January 8, 2005
Manhattan Project Physicist Robert Walker Dies
The Associated Press
TESUQUE Retired California Institute of Technology physics professor Robert Walker, who worked on the Manhattan Project, was found dead in his northern New Mexico home.
Neighbors found Walker on Wednesday in his Tesuque home, where he had lived alone since his wife, Dorothy, died in 2003. He was 85.
Walker's son, Craig, said his father might have had a heart attack. A message left at the state Office of the Medical Investigator on Saturday was not immediately returned.
Walker was a doctoral student at Cornell University when he joined the effort to produce the first atomic bomb.
During World War II, the top-secret Manhattan Project in Los Alamos developed the world's first atomic bomb. The first device was tested at Trinity Site in the southern New Mexico desert near Alamogordo in the pre-dawn hours of July 16, 1945.
While on the Manhattan Project, Walker worked both at Los Alamos and the University of Chicago. He built pressure gauges to measure the size of blasts. With Cornell physicist Boyce D. McDaniel, Walker invented the pair spectrometer, an important tool used to measure gamma ray energies.
In 1948, Walker received his doctorate in physics from Cornell University. His specialty was high-energy physics.
After a year at Cornell as a postdoctoral researcher, he was hired as an assistant professor at Caltech. He worked on Caltech's synchrotron, first as a co-developer with Robert V. Langmuir and Bruce Rule and then as a researcher for the accelerator's 30-year lifespan.

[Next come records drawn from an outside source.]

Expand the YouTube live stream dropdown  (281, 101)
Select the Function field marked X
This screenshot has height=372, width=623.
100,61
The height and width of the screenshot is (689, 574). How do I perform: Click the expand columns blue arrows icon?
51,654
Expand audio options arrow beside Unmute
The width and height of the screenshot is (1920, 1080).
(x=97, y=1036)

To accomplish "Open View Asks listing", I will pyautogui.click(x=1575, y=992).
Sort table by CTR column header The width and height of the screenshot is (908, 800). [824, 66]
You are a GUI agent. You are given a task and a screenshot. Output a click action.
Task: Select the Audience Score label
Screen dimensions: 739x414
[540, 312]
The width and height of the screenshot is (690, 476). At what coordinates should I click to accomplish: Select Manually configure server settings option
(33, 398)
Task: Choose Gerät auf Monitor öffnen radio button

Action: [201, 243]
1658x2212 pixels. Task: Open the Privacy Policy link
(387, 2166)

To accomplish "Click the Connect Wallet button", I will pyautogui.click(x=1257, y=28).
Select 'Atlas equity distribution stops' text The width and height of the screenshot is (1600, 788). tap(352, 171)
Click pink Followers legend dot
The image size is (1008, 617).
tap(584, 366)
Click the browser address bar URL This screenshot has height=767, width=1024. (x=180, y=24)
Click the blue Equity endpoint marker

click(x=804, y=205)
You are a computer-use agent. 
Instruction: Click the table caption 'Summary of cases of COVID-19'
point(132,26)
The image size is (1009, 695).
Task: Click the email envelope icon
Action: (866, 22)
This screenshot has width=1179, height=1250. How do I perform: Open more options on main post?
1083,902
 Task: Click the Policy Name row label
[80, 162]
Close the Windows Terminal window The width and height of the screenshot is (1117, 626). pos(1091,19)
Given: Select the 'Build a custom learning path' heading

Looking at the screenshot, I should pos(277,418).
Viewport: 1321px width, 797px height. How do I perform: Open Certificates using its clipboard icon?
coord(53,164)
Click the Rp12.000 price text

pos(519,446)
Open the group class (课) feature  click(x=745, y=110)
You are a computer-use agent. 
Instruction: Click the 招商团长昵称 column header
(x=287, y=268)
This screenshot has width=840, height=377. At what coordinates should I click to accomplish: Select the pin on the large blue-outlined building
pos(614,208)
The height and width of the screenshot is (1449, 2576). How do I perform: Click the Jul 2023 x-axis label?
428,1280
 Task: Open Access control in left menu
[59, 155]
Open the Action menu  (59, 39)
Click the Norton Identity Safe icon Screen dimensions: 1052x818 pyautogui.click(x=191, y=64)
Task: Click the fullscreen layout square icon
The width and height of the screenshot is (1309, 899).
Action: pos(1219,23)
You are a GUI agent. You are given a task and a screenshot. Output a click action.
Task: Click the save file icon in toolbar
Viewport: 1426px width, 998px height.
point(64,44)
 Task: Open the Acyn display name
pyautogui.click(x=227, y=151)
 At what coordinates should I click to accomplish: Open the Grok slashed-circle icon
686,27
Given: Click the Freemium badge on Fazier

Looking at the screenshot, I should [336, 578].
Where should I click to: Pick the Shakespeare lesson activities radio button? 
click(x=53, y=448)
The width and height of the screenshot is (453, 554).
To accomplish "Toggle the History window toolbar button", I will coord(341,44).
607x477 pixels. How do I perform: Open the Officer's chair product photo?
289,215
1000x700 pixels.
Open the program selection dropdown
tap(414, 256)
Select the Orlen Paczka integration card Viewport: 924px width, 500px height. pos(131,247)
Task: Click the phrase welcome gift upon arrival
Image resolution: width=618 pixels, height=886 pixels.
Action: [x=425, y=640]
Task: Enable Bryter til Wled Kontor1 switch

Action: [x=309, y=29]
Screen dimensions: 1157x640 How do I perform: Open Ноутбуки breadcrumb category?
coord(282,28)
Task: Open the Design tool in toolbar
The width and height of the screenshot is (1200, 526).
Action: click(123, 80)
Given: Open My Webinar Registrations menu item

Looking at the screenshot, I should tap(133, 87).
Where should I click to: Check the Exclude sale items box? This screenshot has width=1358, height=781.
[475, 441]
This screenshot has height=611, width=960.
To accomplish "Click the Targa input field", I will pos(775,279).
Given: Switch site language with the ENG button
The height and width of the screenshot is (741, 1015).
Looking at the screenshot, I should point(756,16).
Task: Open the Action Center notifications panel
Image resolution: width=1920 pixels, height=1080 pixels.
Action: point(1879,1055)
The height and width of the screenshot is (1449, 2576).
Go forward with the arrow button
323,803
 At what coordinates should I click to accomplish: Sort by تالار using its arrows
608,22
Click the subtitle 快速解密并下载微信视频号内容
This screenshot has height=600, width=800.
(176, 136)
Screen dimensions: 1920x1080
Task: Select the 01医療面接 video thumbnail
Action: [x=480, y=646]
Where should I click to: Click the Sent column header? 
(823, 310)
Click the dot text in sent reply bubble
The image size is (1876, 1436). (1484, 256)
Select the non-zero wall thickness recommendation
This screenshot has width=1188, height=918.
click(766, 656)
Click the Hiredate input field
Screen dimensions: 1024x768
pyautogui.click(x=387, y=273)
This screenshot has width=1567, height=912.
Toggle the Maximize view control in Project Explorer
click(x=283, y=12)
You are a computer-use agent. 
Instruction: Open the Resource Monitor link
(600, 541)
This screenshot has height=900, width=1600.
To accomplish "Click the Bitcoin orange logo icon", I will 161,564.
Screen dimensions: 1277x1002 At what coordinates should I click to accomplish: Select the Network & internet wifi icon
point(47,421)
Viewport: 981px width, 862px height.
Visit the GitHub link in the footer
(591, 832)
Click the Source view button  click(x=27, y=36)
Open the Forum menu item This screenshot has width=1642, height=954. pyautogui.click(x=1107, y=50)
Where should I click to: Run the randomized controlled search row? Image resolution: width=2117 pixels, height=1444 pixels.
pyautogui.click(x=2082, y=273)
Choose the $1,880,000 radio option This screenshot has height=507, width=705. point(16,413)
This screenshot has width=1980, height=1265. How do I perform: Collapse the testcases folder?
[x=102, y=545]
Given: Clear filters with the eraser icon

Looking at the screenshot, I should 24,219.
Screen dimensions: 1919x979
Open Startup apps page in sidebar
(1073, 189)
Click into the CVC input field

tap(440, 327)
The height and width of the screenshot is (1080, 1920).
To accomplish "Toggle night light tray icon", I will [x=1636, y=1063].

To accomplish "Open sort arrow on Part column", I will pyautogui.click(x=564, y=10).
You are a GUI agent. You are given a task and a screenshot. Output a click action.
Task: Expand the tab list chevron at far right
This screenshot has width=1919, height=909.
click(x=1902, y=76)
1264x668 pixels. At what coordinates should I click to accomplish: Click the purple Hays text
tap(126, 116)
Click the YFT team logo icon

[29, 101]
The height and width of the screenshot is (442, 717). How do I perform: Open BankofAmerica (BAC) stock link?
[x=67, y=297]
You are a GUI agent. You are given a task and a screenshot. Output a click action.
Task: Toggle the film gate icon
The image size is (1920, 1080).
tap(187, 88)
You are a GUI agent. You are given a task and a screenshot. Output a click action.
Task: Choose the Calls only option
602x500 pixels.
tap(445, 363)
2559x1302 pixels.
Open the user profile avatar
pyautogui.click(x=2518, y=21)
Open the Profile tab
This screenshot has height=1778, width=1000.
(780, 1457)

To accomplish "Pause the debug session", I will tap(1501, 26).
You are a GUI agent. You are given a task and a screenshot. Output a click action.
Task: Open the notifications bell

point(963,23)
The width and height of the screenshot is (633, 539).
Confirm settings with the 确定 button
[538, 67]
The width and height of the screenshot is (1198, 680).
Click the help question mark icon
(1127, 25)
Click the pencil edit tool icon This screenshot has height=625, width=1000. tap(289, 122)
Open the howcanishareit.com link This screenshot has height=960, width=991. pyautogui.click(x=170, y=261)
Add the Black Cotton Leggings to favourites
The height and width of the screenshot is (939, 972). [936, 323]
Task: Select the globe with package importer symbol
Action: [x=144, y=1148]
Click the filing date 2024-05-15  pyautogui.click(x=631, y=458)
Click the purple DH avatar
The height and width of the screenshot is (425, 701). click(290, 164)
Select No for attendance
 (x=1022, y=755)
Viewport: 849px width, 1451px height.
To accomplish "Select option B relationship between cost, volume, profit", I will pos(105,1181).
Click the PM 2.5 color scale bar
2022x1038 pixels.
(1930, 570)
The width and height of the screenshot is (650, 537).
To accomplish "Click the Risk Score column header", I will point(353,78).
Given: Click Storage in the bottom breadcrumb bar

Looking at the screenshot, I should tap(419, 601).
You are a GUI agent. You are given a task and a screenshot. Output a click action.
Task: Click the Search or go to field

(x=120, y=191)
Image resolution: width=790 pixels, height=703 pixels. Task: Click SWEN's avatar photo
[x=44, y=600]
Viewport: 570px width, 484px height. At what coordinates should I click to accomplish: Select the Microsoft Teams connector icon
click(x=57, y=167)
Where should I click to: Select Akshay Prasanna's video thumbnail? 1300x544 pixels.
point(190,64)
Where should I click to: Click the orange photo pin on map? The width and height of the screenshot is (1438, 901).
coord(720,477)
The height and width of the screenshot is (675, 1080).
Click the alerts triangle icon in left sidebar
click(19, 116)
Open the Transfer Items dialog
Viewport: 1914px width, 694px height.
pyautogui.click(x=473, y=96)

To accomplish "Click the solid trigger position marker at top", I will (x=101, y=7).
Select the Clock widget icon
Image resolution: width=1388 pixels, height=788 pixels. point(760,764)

For many years, Walker also was the principal investigator of Caltech's contract with the U.S. Energy Department and its predecessors to do experimental and theoretical research in elementary-particle physics.
Walker's collaborative research on Caltech's synchrotron helped lay the foundation for what is now known as the standard model of elementary-particle physics, said Charles Peck, a professor emeritus of physics at Caltech who earned his doctorate under Walker.
Peck also called Walker a "superb teacher."
Walker retired in 1981 from Caltech and moved to Tesuque, about six miles north of Santa Fe.
In addition to his science, Walker was known for his bolo tie collection and harpsichords that he made from kits after his retirement.
Michelle Vine, a Caltech secretary, said Walker always had a story to tell about his ties. "You could tell he took a lot of joy in things that were not hardcore science," Vine said.
Walker's harpsichords have been played at the Santa Fe Opera and at the Grand Canyon.
Walker, who collected Southwestern art, served on the board of the Southwestern Association for Indian Arts, eventually becoming its chairman.
Walker is survived by two children, Craig Walker and a daughter, Jan Walker Roenisch, an artist in Canada.
Memorial services will be in Tesuque and at Caltech.